- _Work required_: Rewrite the records from the line with "Click the 24d²−54d−8" to the line with "tap(383, 377)", swapping "Virtual Switches" for "Distributed Switches" and leaving everything else as it stands. Give only those lines.

- _Data lines_:
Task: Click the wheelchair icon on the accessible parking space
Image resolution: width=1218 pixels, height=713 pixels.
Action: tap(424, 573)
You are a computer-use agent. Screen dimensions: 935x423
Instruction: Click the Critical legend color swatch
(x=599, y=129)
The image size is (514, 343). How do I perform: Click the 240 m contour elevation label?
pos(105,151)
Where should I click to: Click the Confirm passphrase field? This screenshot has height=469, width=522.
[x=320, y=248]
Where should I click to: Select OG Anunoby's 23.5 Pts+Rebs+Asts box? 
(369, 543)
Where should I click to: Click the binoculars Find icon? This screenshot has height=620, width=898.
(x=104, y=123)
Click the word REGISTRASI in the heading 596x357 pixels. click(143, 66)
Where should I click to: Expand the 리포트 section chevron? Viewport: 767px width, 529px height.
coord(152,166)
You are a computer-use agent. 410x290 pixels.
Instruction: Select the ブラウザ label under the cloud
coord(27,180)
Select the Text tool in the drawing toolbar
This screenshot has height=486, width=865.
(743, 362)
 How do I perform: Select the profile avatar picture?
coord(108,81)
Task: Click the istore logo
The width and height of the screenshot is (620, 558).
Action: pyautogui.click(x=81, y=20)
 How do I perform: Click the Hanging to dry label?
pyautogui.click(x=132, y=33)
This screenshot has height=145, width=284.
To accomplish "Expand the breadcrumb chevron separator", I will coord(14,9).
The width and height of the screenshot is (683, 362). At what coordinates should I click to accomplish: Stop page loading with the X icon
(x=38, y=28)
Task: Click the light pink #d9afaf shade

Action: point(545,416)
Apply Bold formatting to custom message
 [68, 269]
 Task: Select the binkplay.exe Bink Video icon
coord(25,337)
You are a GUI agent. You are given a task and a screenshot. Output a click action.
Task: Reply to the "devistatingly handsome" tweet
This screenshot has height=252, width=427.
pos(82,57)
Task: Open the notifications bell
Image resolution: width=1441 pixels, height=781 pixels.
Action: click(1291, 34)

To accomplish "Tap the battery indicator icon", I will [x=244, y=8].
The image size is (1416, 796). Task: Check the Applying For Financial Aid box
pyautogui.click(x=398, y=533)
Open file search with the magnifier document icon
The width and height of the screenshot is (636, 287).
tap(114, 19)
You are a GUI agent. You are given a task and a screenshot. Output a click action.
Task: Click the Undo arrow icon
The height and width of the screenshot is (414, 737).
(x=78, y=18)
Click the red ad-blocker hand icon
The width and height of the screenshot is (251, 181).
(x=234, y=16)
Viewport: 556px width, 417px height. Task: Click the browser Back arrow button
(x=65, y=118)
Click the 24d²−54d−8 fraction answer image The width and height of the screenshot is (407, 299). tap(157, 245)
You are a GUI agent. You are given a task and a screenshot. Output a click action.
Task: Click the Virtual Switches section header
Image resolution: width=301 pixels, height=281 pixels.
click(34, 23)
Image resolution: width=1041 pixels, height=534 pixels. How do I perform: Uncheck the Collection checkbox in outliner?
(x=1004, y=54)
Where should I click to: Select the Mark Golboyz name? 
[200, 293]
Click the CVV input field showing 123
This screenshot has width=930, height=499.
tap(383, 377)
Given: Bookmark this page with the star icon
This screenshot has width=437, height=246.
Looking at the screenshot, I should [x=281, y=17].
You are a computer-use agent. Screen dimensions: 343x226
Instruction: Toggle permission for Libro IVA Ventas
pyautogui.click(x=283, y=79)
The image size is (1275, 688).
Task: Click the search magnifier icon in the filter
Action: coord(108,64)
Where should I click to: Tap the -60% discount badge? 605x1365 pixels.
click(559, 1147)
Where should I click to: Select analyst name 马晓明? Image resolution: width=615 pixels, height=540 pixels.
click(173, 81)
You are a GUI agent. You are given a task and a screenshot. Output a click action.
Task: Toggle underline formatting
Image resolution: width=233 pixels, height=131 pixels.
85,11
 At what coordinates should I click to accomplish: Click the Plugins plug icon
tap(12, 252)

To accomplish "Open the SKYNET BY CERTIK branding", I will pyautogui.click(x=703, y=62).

- _Result_:
Click the 24d²−54d−8 fraction answer image The width and height of the screenshot is (407, 299). tap(157, 245)
You are a GUI agent. You are given a task and a screenshot. Output a click action.
Task: Click the Distributed Switches section header
Image resolution: width=301 pixels, height=281 pixels.
click(34, 23)
Image resolution: width=1041 pixels, height=534 pixels. How do I perform: Uncheck the Collection checkbox in outliner?
(x=1004, y=54)
Where should I click to: Select the Mark Golboyz name? 
[200, 293]
Click the CVV input field showing 123
This screenshot has width=930, height=499.
tap(383, 377)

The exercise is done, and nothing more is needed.